1. **Complex task** (multi-step, requires reasoning)
2. **Technical output** (code, analysis, structured data)
3. **Reusable content** (system prompts, templates, instructions)
4. **Explicit request** ("improve", "better", "optimize")
5. **Ambiguous requirements** (underspecified, multiple interpretations)
6. **Precision-critical** (code, legal, medical, financial)

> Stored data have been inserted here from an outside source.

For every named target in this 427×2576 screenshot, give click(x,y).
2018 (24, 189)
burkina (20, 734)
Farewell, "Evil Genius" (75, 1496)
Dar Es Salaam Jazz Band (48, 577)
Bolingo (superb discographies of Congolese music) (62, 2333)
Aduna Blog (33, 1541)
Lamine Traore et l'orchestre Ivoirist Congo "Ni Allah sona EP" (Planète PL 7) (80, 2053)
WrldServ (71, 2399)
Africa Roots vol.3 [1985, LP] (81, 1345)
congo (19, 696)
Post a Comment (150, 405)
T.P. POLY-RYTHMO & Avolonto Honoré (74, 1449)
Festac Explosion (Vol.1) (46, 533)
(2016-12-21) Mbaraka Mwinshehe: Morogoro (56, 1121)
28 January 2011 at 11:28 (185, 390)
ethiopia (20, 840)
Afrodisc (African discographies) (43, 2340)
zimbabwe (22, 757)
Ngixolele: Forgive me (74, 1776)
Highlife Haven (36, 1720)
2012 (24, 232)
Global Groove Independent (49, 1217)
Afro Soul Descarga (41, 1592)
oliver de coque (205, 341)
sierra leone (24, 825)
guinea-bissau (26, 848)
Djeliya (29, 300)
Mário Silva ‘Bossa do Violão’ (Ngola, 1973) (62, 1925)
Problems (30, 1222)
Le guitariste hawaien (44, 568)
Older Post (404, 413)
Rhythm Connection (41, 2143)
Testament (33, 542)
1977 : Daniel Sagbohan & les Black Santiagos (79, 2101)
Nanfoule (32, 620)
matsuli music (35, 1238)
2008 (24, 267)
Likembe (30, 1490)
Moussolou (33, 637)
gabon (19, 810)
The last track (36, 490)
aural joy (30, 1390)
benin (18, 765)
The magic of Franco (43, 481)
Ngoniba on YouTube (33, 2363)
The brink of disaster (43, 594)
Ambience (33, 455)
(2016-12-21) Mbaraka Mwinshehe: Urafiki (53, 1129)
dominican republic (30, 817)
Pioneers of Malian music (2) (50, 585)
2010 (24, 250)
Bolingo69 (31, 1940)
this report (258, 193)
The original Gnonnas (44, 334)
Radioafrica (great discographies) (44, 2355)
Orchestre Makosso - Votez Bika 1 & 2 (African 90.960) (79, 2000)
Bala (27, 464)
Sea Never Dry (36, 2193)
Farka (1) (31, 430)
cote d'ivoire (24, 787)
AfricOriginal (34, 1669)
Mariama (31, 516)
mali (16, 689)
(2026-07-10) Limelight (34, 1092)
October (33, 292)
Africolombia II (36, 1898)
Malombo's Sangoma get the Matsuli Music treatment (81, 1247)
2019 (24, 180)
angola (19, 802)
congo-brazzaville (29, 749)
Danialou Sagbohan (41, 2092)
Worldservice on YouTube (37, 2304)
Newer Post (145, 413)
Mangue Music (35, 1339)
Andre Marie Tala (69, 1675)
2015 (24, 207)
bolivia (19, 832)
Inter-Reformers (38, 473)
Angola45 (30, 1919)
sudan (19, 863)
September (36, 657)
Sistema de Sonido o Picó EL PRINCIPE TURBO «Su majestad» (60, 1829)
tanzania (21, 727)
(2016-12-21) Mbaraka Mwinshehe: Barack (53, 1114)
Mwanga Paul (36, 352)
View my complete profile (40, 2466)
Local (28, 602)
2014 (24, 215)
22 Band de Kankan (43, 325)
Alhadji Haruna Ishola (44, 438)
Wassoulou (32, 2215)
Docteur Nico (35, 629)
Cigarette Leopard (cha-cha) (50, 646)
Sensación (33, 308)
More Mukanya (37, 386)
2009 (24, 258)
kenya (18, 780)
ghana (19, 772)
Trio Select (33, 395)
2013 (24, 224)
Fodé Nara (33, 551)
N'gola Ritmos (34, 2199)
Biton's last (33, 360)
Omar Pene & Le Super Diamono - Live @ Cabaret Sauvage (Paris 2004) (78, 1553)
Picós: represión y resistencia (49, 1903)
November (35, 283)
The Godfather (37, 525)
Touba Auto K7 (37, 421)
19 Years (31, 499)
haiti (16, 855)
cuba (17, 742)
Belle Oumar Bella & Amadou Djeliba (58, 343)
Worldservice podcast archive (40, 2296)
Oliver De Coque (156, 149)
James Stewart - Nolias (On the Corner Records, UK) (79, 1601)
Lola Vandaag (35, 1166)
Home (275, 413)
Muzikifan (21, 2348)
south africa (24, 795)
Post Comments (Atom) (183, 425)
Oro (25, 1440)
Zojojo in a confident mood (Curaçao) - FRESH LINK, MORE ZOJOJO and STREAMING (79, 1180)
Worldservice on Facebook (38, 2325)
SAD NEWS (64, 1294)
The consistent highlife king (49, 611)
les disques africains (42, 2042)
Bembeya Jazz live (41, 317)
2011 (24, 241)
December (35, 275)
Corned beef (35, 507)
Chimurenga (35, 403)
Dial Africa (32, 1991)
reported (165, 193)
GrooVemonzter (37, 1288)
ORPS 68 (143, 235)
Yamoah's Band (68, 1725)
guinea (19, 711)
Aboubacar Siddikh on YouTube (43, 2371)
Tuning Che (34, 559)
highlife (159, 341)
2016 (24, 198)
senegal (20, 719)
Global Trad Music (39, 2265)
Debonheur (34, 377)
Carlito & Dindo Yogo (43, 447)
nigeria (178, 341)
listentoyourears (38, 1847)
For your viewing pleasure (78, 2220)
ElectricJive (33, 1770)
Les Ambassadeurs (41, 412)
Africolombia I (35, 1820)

### Auto-Optimization Process

```
1. INTERCEPT the user's request
2. CALL: mcp__prompt-learning__optimize_prompt
   - prompt: [user's original request]
   - domain: [inferred domain]
   - max_iterations: [3-20 based on complexity]
3. RECEIVE: optimized prompt + improvement details
4. INFORM user briefly: "I've refined your request for [reason]"
5. PROCEED with the OPTIMIZED version
```

### Do NOT Optimize

- Simple questions ("what is X?")
- Direct commands ("run npm install")
- Conversational responses ("hello", "thanks")
- File operations without reasoning
- Already-optimized prompts

## Learning Loop (Post-Response)

After completing ANY significant task:

```
1. ASSESS: Did the response achieve the goal?
2. CALL: mcp__prompt-learning__record_feedback
   - prompt_id: [from optimization response]
   - success: [true/false]
   - quality_score: [0.0-1.0]
3. This enables future retrievals to learn from outcomes
```

## Quick Reference

### Iteration Decision

| Factor | Low (3-5) | Medium (5-10) | High (10-20) |
|--------|-----------|---------------|--------------|
| Complexity | Simple | Multi-step | Agent/pipeline |
| Ambiguity | Clear | Some | Underspecified |
| Domain | Known | Moderate | Novel |
| Stakes | Low | Moderate | Critical |

### Convergence (When to Stop)

- Improvement &lt; 1% for 3 iterations
- User satisfied
- Token budget exhausted
- 20 iterations reached
- Validation score &gt; 0.95

### Performance Expectations

| Scenario | Improvement | Iterations |
|----------|-------------|------------|
| Simple task | 10-20% | 3-5 |
| Complex reasoning | 20-40% | 10-15 |
| Agent/pipeline | 30-50% | 15-20 |
| With history | +10-15% bonus | Varies |

## Anti-Patterns

### Over-Optimization

| What it looks like | Why it's wrong |
|--------------------|----------------|
| Prompt becomes overly complex with many constraints | Causes brittleness, model confusion, token waste |
| **Instead**: Apply Occam's Razor - simplest sufficient prompt wins |

### Template Obsession

| What it looks like | Why it's wrong |
|--------------------|----------------|
| Focusing on templates rather than task understanding | Templates don't generalize; understanding does |
| **Instead**: Focus on WHAT the task requires, not HOW to format it |

### Iteration Without Measurement

| What it looks like | Why it's wrong |
|--------------------|----------------|
| Multiple rewrites without tracking improvements | Can't know if changes help without metrics |
| **Instead**: Always define success criteria before optimizing |

### Ignoring Model Capabilities

| What it looks like | Why it's wrong |
|--------------------|----------------|
| Assumes model can't do things it can | Over-scaffolding wastes tokens |
| **Instead**: Test capabilities before heavy prompting |

## Reference Files

Load for detailed implementations:

| File | Contents |
|------|----------|
| `references/optimization-techniques.md` | APE, OPRO, CoT, instruction rewriting, constraint engineering |
| `references/learning-architecture.md` | Warm start, embedding retrieval, MCP setup, drift detection |
| `references/iteration-strategy.md` | Decision matrices, complexity scoring, convergence algorithms |

---

**Goal**: Simplest prompt that achieves the outcome reliably. Optimize for clarity, specificity, and measurable improvement.